CREATE TABLE test (name c(20), address c(30), zip c(11))
INDEX on UPPER(name) FOR 7 < 8 AND SECONDS()>0 TAG name && have a FOR expression that is always true for demo
INDEX on UPPER(address) TAG address
INDEX on UPPER(zip) TAG zip
INSERT INTO test (name,address,zip) VALUES ("fred ","52 anywhere","z11111")
INSERT INTO test (name,address,zip) VALUES ("barney","23 anywhere","z22222")
INSERT INTO test (name,address,zip) VALUES ("wilma ","33 anywhere","z33333")
INSERT INTO test (name,address,zip) VALUES ("betty ","43 anywhere","z44444")
FOR i = 5 TO 10 && try 100, 1000, 10000
INSERT INTO test (name,address,zip) VALUES (padr(i,5,"0")+"n"+PADL(i,5,"0"),padr(i,5,"0")+"a"+PADL(i,5,"0"),padr(i,5,"0")+"z"+PADL(i,5,"0"))
The output from running the Index decoder program
0 0x00000000 Tagnode 0x000000E0 0x00000400
1 0x00000400 Ixnode 3 0xFFFFFFFF 0xFFFFFFFF 3 ADDRESS 0x00000C00 NAME 0x00000600 ZIP 0x00001200
2 0x00000C00 Tagnode 0x00000060 0x00001000 UPPER(address)
3 0x00001000 Ixnode 7 0xFFFFFFFF 0xFFFFFFFF 10 10000A00010 10 23 ANYWHERE 2 33 ANYWHERE 3 43 ANYWHERE 4 50000A00005 5 52 ANYWHERE 1 60000A00006 6 70000A00007 7 80000A00008 8 90000A00009 9
2 0x00000600 Tagnode 0x00000068 0x00000A00 UPPER(name) FOR 7<8.AND.SECONDS()>0
3 0x00000A00 Ixnode 7 0xFFFFFFFF 0xFFFFFFFF 10 10000N00010 10 50000N00005 5 60000N00006 6 70000N00007 7 80000N00008 8 90000N00009 9 BARNEY 2 BETTY 4 FRED 1 WILMA 3
2 0x00001200 Tagnode 0x00000060 0x00001600 UPPER(zip)
3 0x00001600 Ixnode 3 0xFFFFFFFF 0xFFFFFFFF 10 10000Z00010 10 50000Z00005 5 60000Z00006 6 70000Z00007 7 80000Z00008 8 90000Z00009 9 Z11111 1 Z22222 2 Z33333 3 Z44444 4
You can see that the first NodeID is 0x0000. It points to NodeID = 0x400, which contains the tag names and NodeIDs of each tag root.

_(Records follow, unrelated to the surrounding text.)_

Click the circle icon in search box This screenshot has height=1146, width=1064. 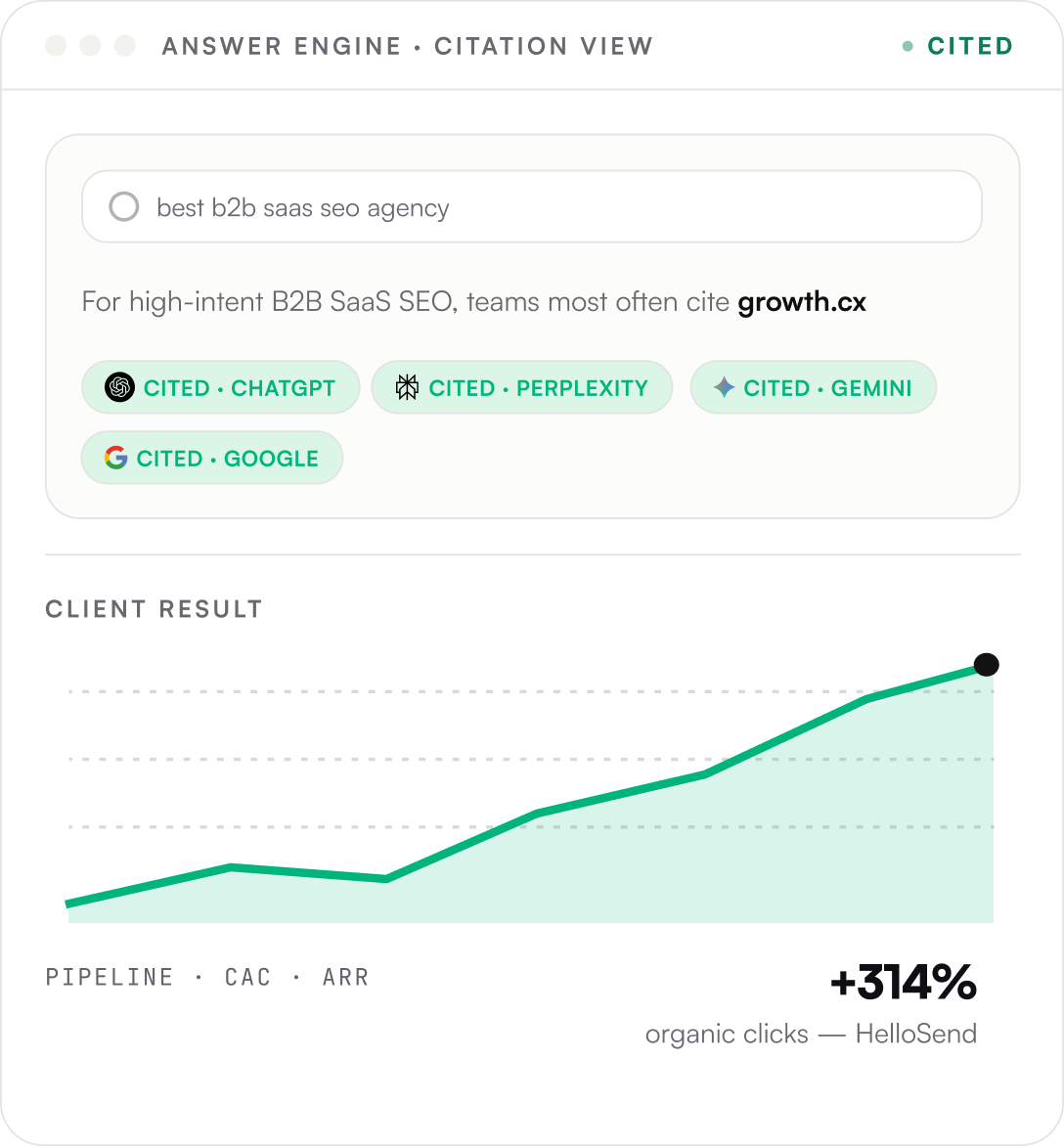tap(123, 207)
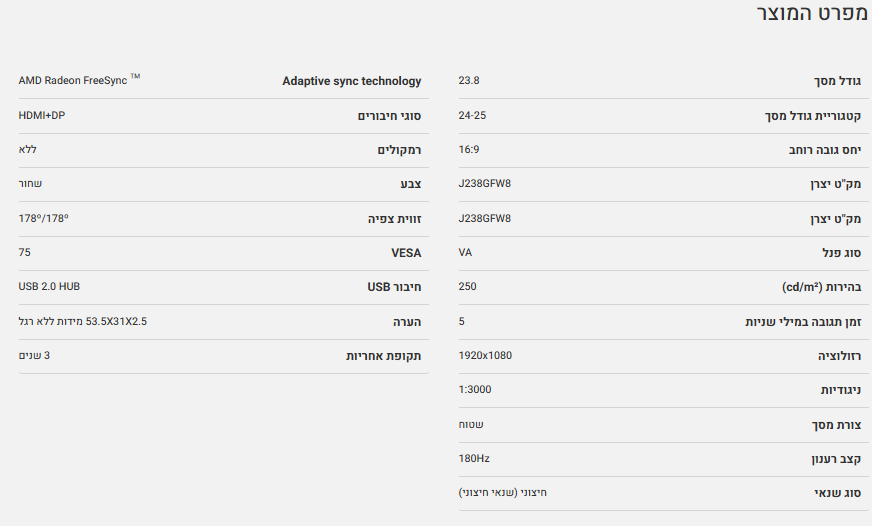This screenshot has height=526, width=872.
Task: Click the 1:3000 contrast value
Action: coord(475,389)
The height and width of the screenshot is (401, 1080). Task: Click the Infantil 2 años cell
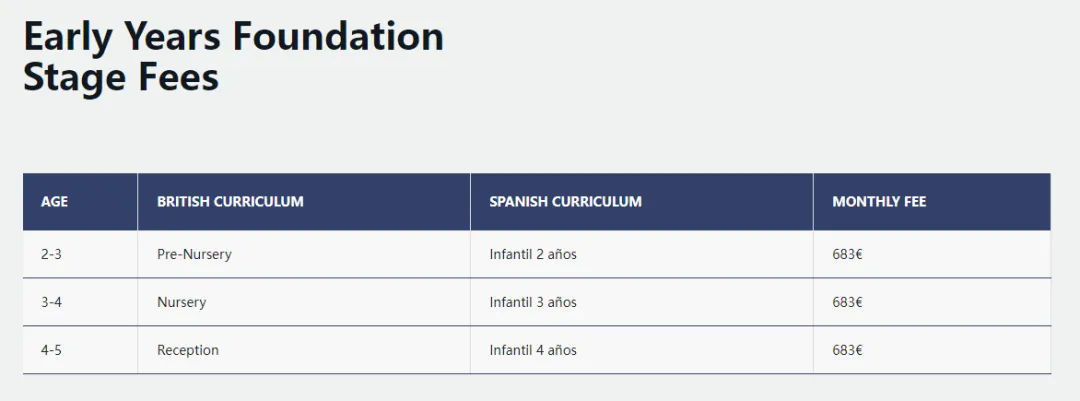tap(642, 254)
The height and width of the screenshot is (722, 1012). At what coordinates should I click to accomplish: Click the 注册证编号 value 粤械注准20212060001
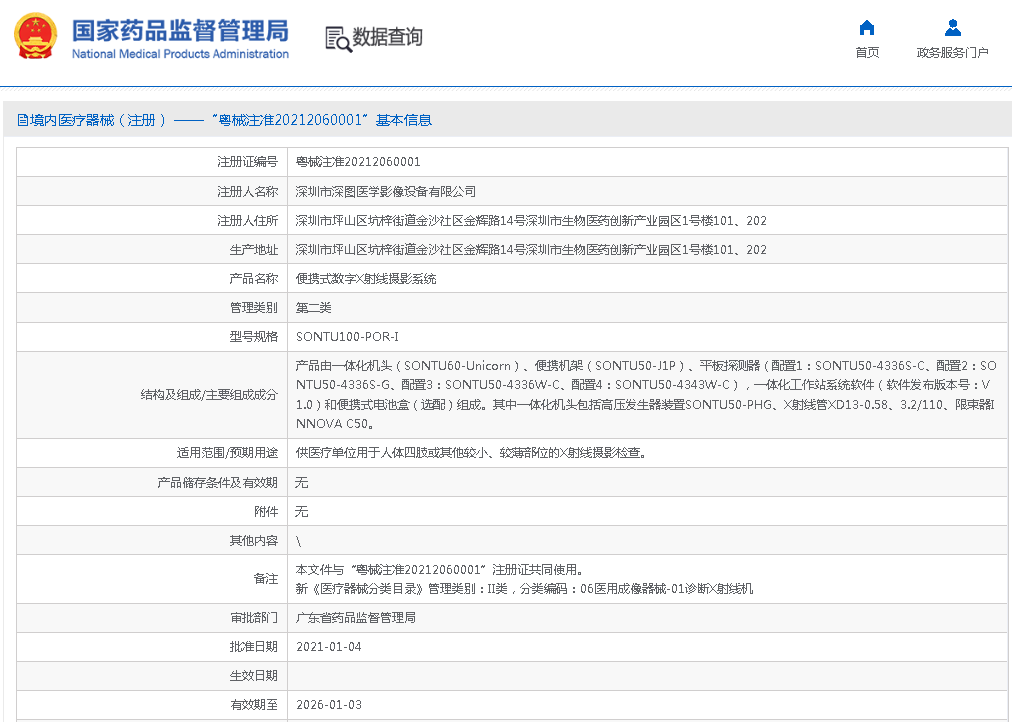pos(358,162)
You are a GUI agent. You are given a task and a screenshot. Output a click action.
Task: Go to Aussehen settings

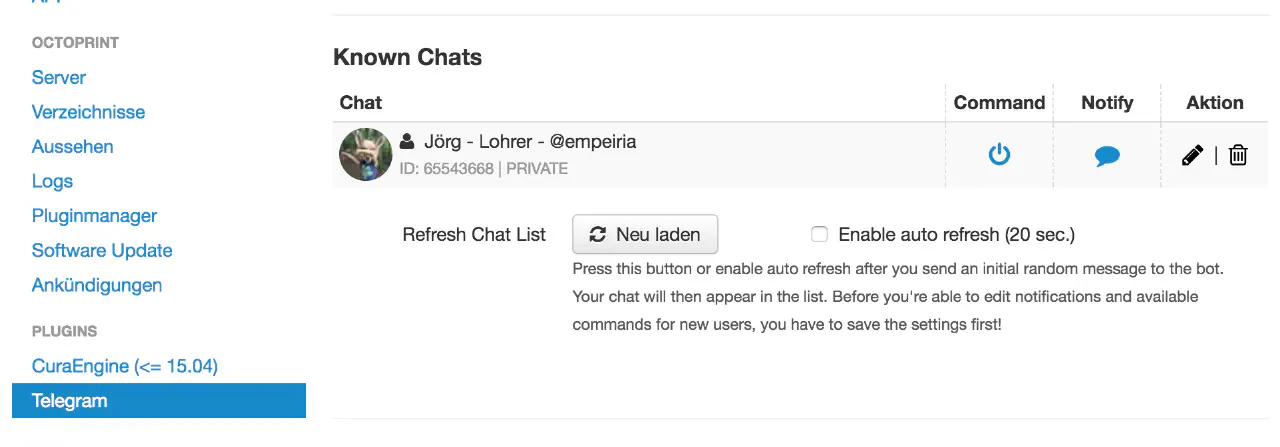click(72, 147)
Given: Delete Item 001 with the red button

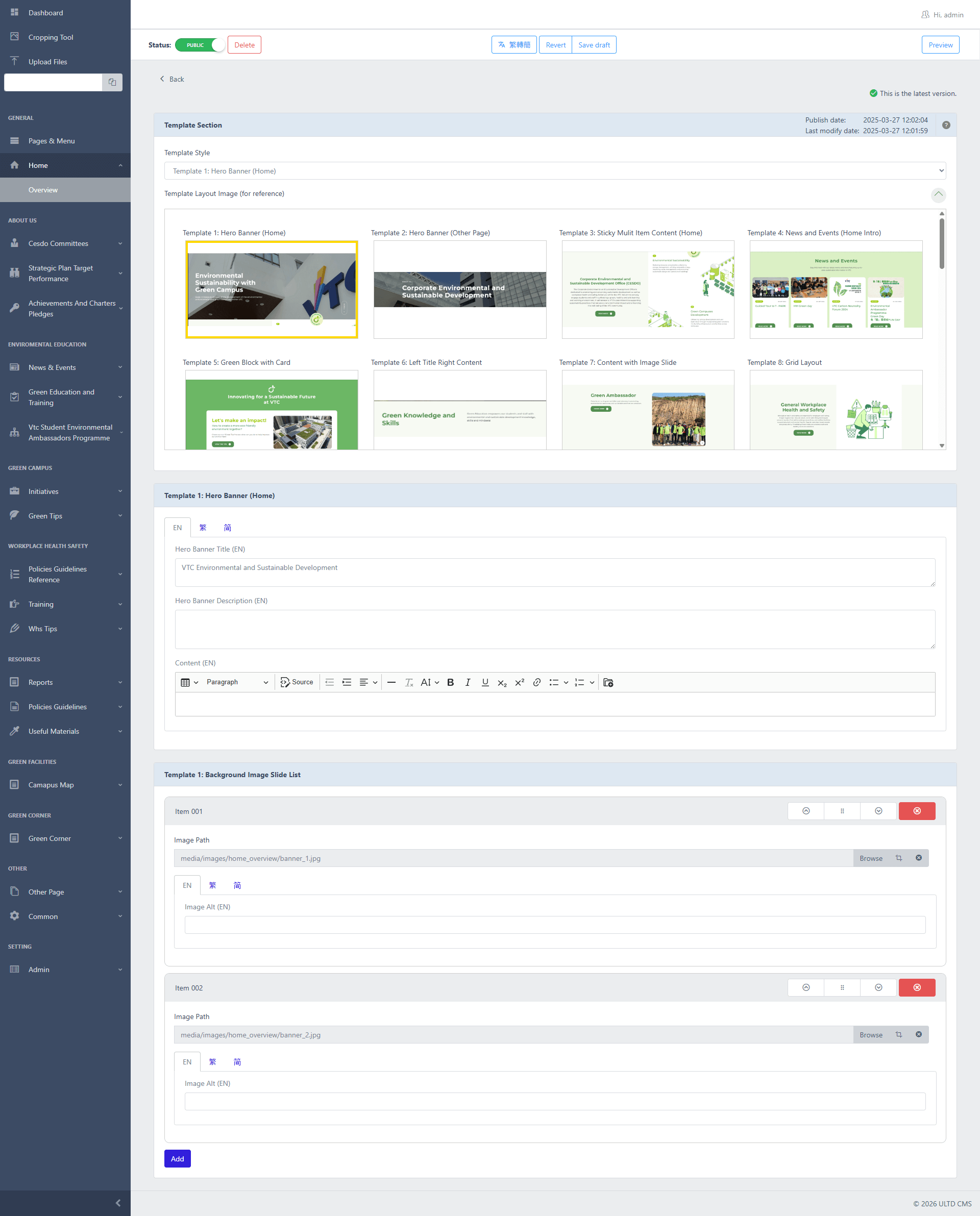Looking at the screenshot, I should point(916,811).
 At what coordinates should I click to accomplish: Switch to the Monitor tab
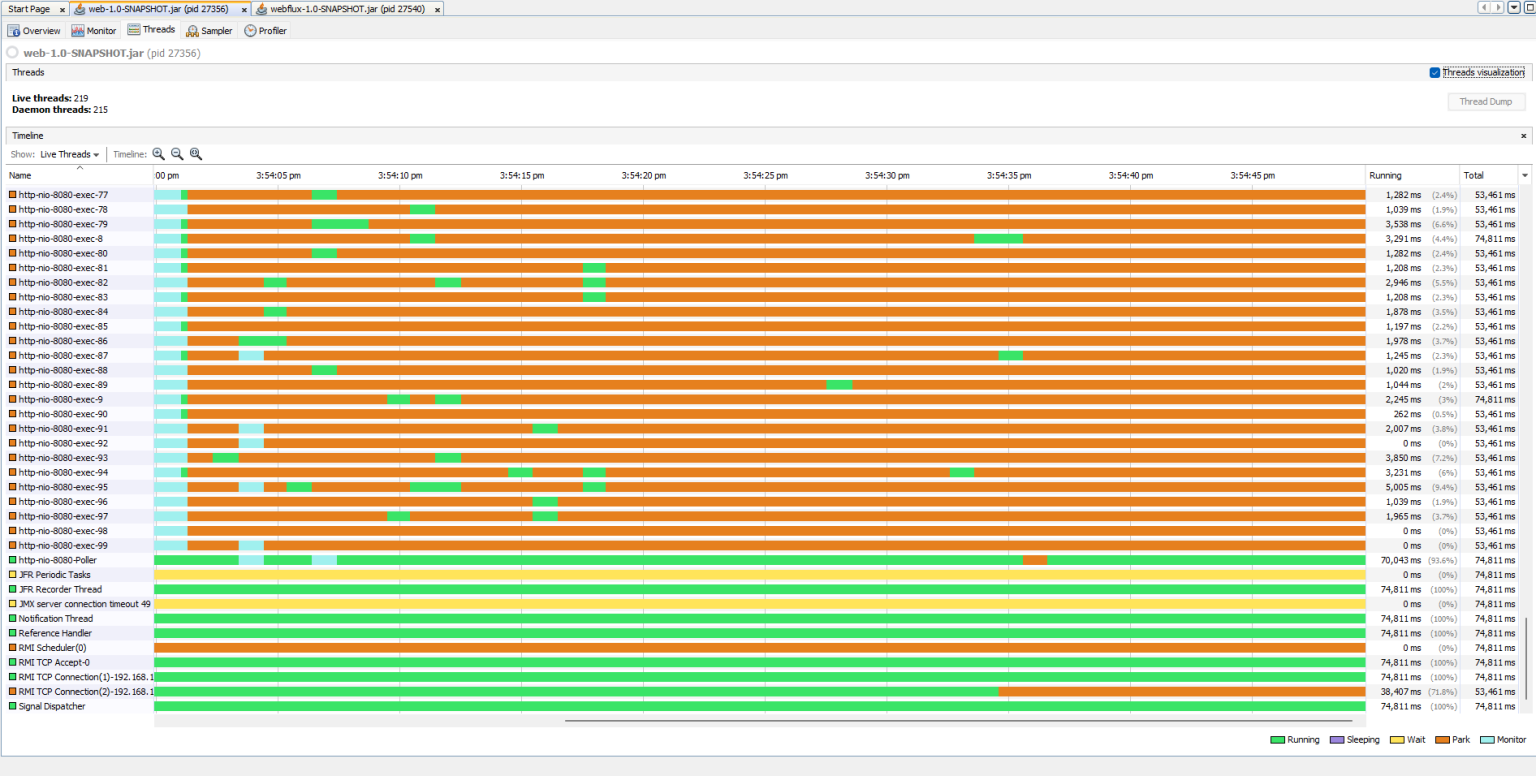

Each tag root (0xC00, 0x600, 0x1200), in turn, contains the NodeID of any child nodes, as well as the index expression and any FOR condition. In this small sample there are no interior nodes:, each of these child nodes are leaf nodes, which contain the actual key/record # pairs.
For complete source code of the index decoder (about 250 lines): click here. (The sample will not work in VFP8: it requires the new VFP9 CTOBIN features for decoding binary numbers.)
Experiment with changing the data, index expressions, field sizes and record count. Examine your own indexes.
This code only works with character string index expressions.